Mom never cared how small her place was, she always had room for all of us.
We would cook huge Sunday dinners in her little kitchen, and then we would all stand there together doing the dishes.
In the evening, after the kids would settle down, my sister would put a table-cloth on the little table and a candle. She would say we were in a French bistro.
Then she would ask me to read some of my poems, which I always just happened to have with me.
For an hour so, we would all be transported to a little café in France and I was the entertainer.
My mom was my first reader and fan, but they were all my very first audience and their love for my writing carried me on waves of encouragement.
I didn’t find out until many years later that my sister also wrote poetry, and I was stunned when I read it because it was so much better than mine. She always gave me the spotlight.
My mom passed away in 2009, and I don’t know when my older sister acquired the table, but she graciously gave it to me when I asked her for it last spring. She also gave me the round cushions.
The little set traveled eighteen hundred miles with me to my new home.
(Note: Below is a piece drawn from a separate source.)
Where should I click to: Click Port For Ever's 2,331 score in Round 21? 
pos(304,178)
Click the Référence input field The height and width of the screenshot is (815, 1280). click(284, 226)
My husband spent days painting it and repairing the metal binding around the table. Butterflies surrounded him as he worked, even landing on his hands.
I scrubbed it down before it was painted and butterflies were landing all over it then too.
My mom is a butterfly, so I believe the restoration made her happy.
Now that it’s finished, just looking at it makes me smile, overcome by the flood of memories it invokes.
I had my coffee at it this morning and as butterflies flitted by, I could feel my family, young and unscathed by the heartaches yet to come, unburned by the tragedies and the pain we would all go on to experience.
Those were innocent days. I just didn’t know. I am thrilled to have the table to remind me.